Cacauicultura brasileira vê risco fitossanitário em importações da Costa do Marfim
A cacauicultura brasileira corre risco fitossanitário com a importação de amêndoas fermentadas e secas de cacau da Costa do Marfim. O produto do país africano entra no Brasil sem ser submetido a tratamento com brometo de metila contra pragas e doenças quarentenárias. Além de ameaçar as plantações nacionais da fruta, tal situação tem potencial, em caso de alguma ocorrência adversa, para propagar doenças em outras culturas, como soja, milho, arroz, feijão, cana-de-açúcar, sorgo e milheto.
O alerta é da presidente da Associação Nacional dos Produtores de Cacau (ANPC), Vanuza Barroso, ao defender a rediscussão de Instrução Normativa (IN) nº 125, de 23 de março de 2021, da Secretaria de Defesa Agropecuária (SDA) do Ministério da Agricultura, Pecuária e Abastecimento (Mapa). A IN 125 eliminou a exigência de tratamento com brometo de metila para ingresso de amêndoas fermentadas e secas de cacau da Costa do Marfim no território brasileiro.

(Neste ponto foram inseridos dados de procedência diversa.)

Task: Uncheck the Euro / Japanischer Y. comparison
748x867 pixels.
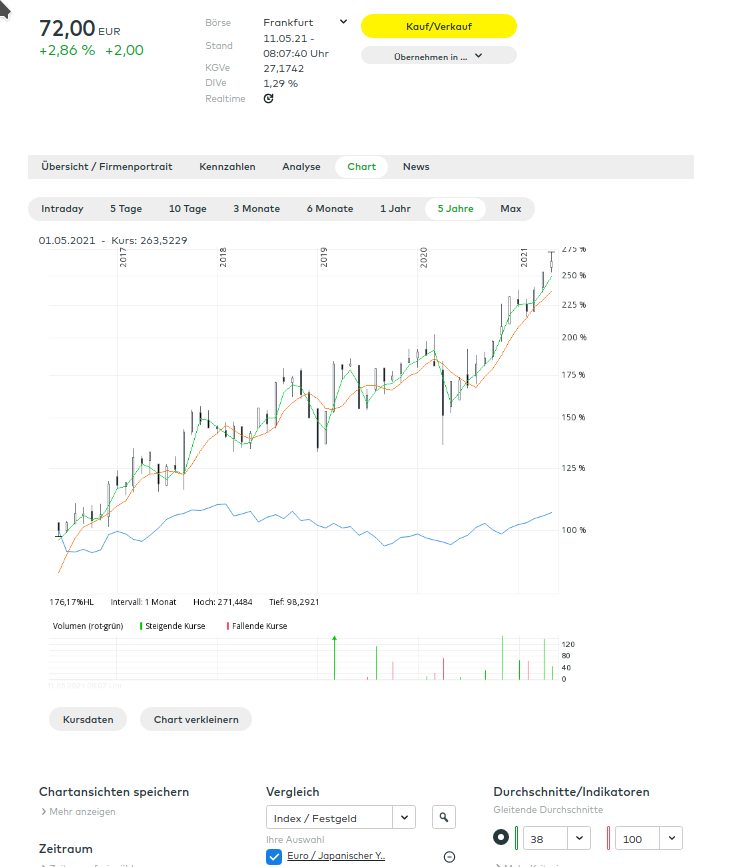Action: pos(273,856)
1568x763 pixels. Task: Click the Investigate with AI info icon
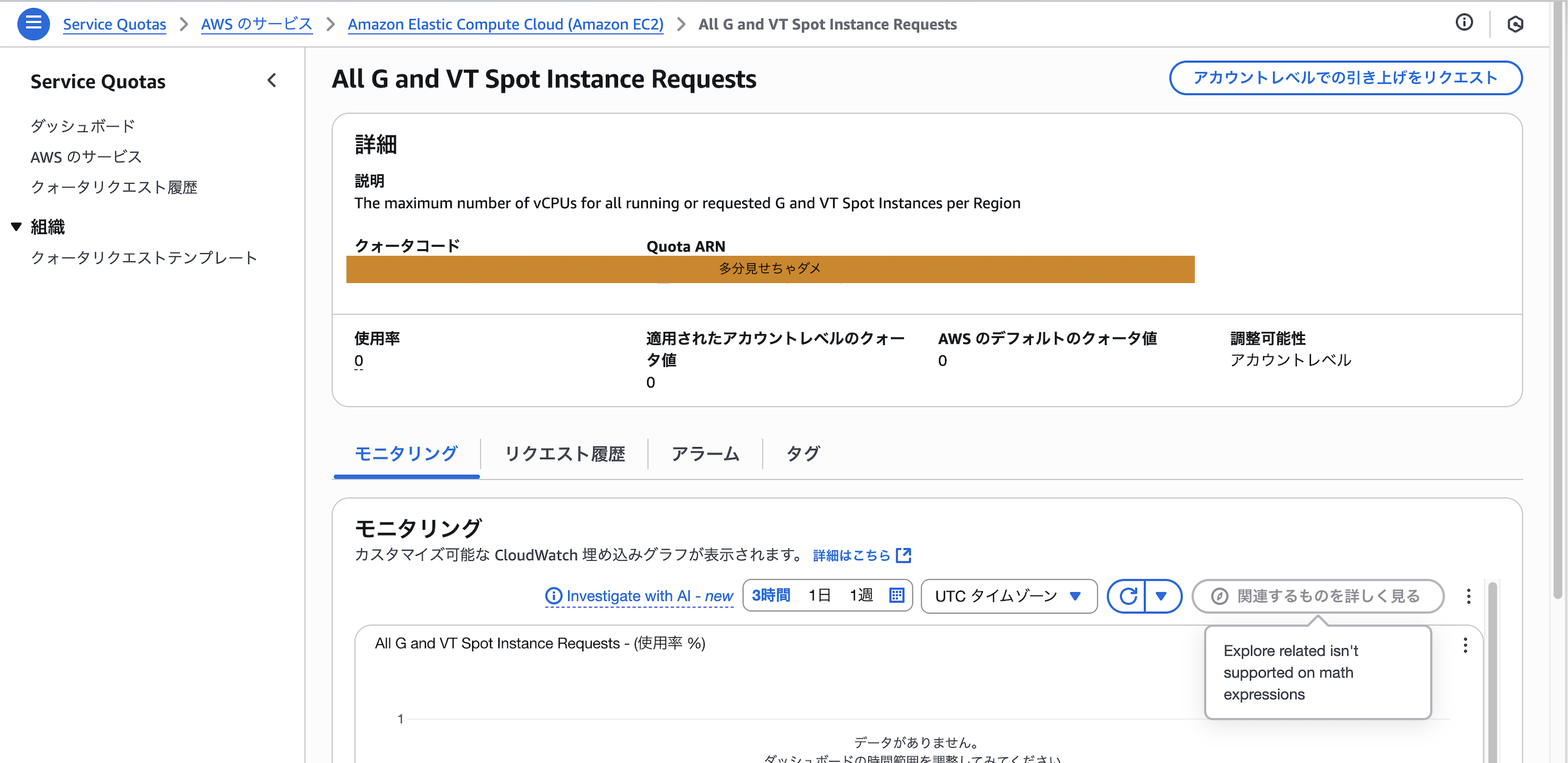point(553,596)
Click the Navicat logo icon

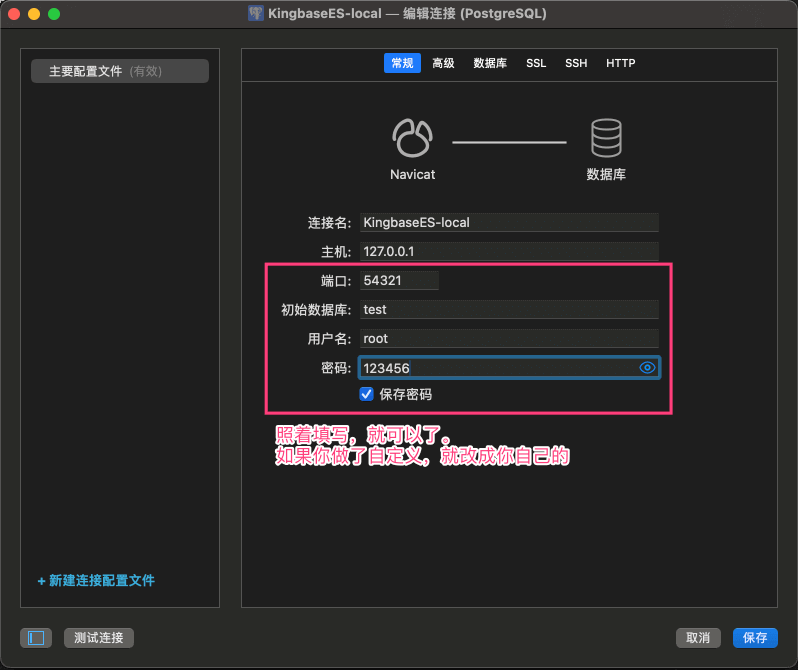[x=412, y=138]
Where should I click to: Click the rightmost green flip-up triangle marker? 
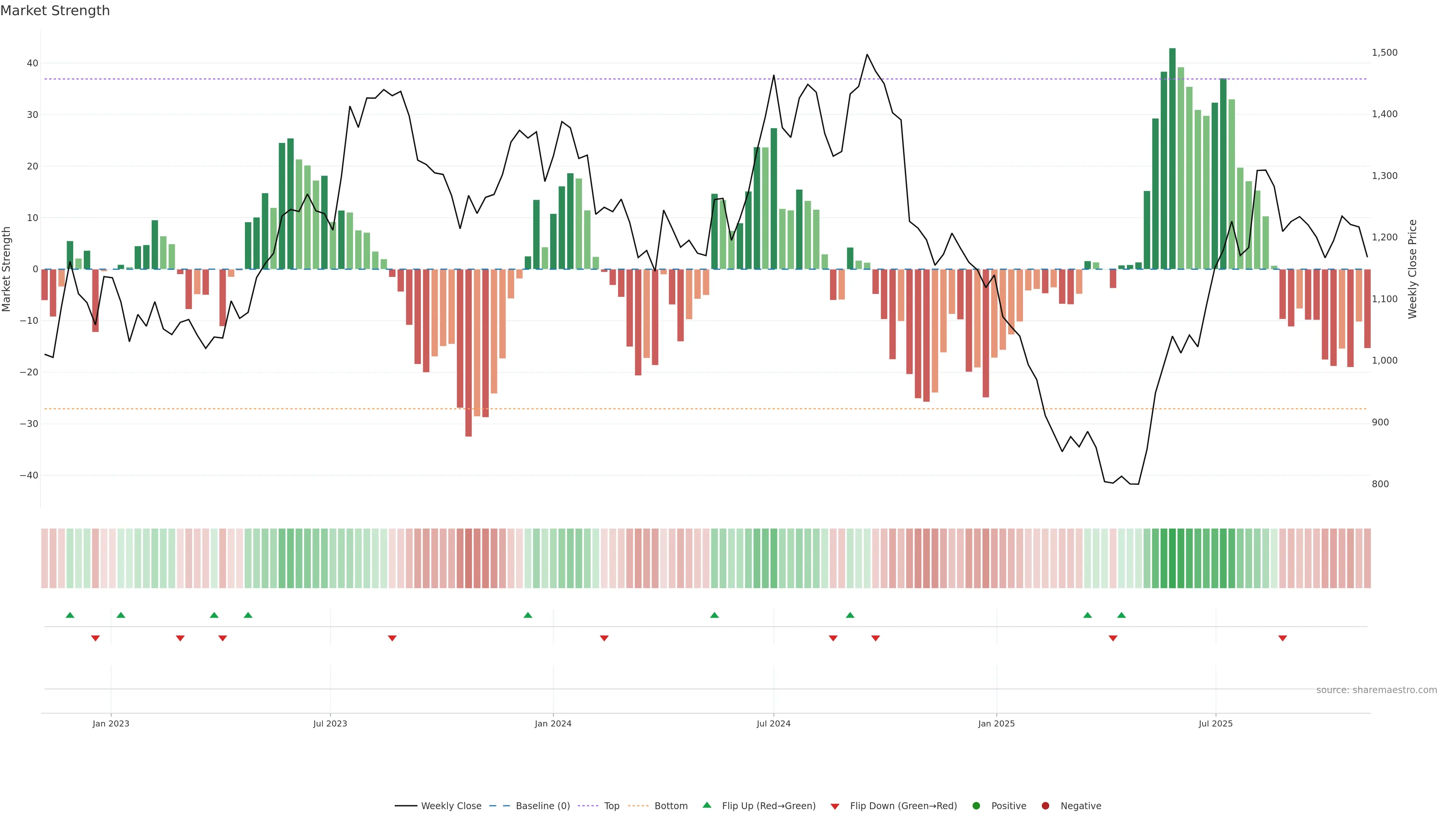[x=1122, y=615]
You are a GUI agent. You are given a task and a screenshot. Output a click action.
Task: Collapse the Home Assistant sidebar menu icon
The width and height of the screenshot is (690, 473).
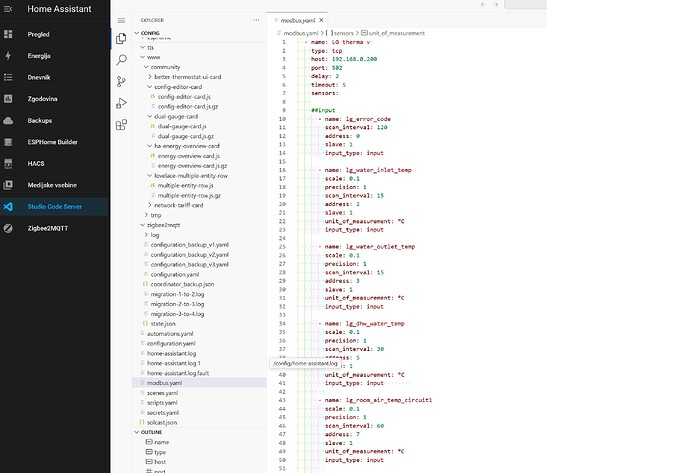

A norma do Mapa de 2021 revogou a IN nº 18, de 28 de abril de 2020. Esta exigia que as amêndoas fermentadas e secas de cacau importadas pelo Brasil da Costa do Marfim fossem tratadas com brometo de metila, na dose de 48g/m3em temperatura ambiente, com 24 horas de exposição ao gás, para o controle das pragasCaryedon serratus, Trogoderma granarium, Mussidia nigrivenella, Phytophthora megakarya e Striga spp.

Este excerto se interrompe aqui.